REQUIREMENT: Copy each line below in which the string "agent" occurs.
==== TASK INPUTS
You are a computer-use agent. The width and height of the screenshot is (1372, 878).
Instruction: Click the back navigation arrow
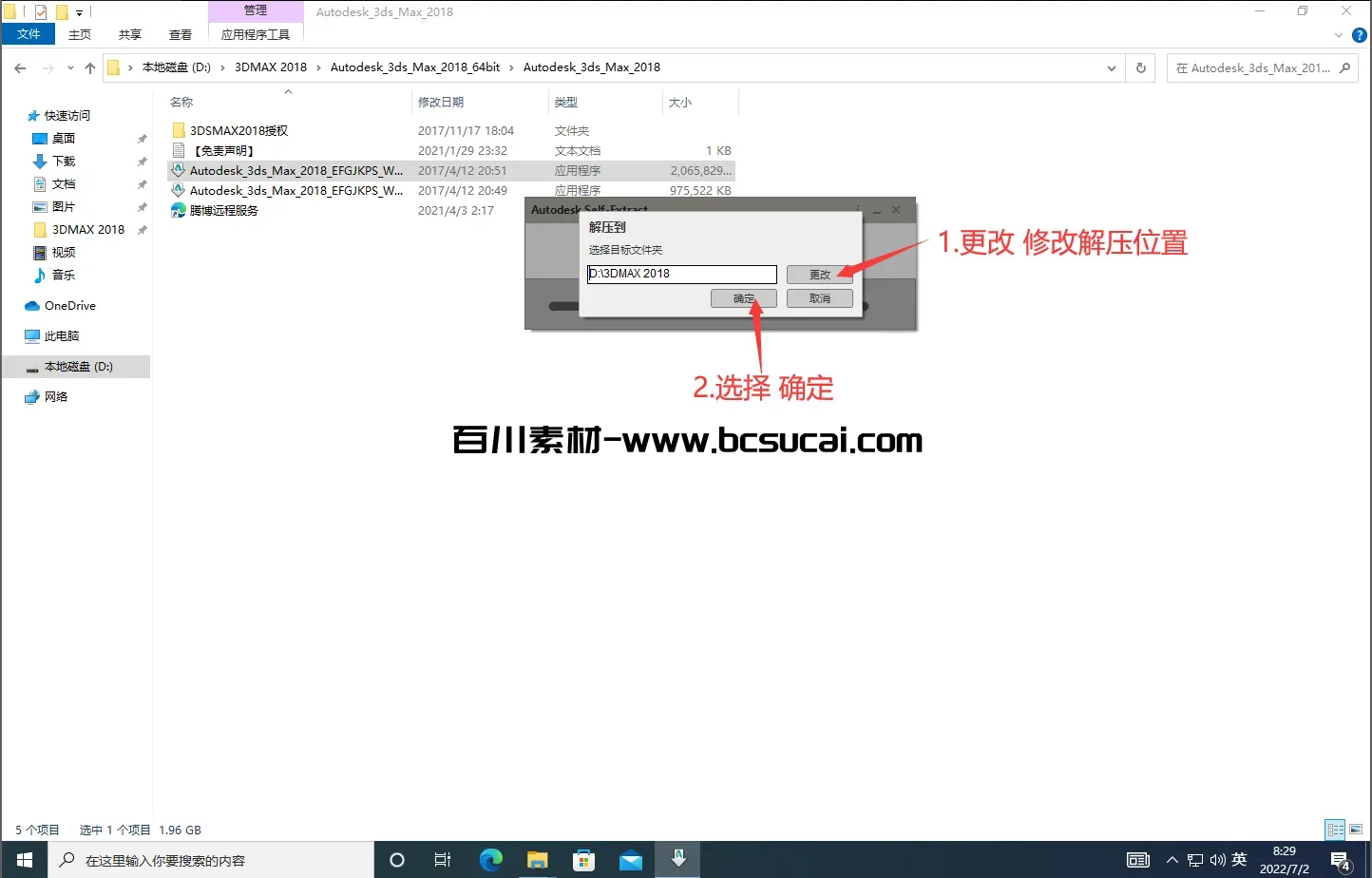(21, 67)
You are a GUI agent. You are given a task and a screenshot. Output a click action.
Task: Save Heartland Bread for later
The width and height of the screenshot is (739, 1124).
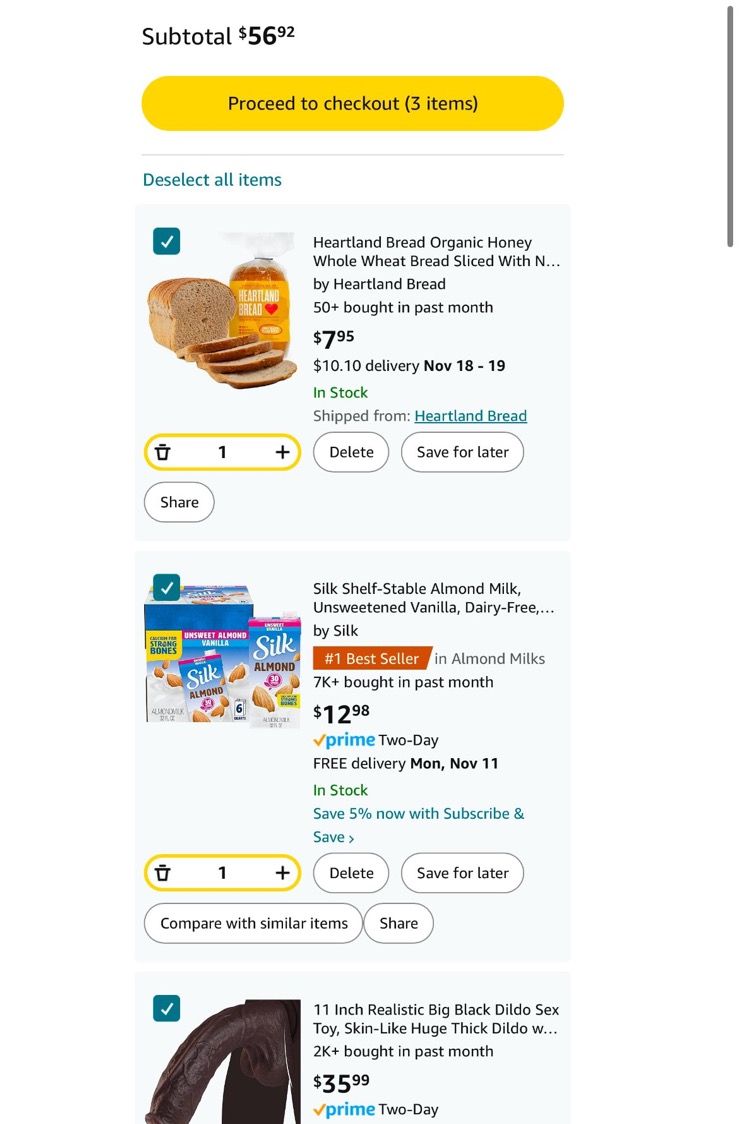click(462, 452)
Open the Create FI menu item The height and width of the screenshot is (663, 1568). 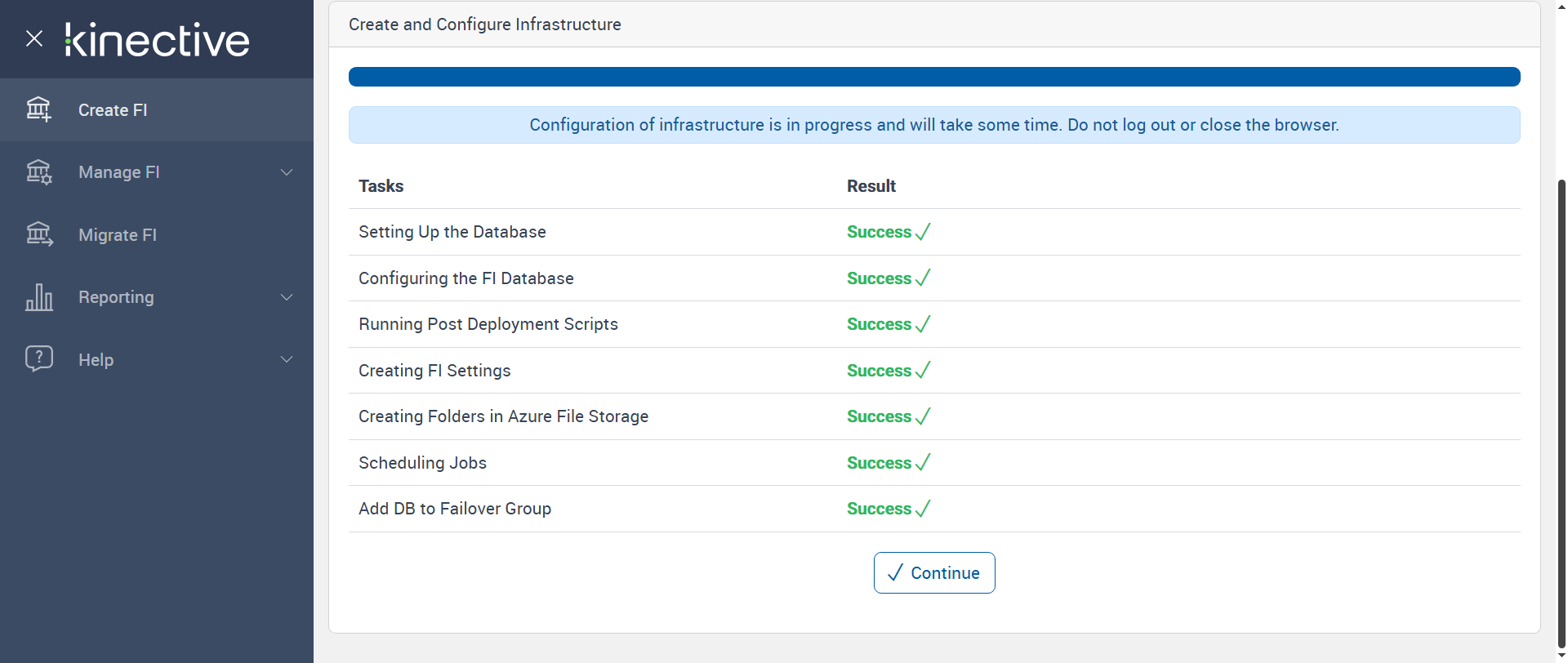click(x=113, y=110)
========
WRITTEN SOLUTION:
You are a computer-use agent. The width and height of the screenshot is (1372, 878).
You are a GUI agent. You are given a task and a screenshot. Output a click action.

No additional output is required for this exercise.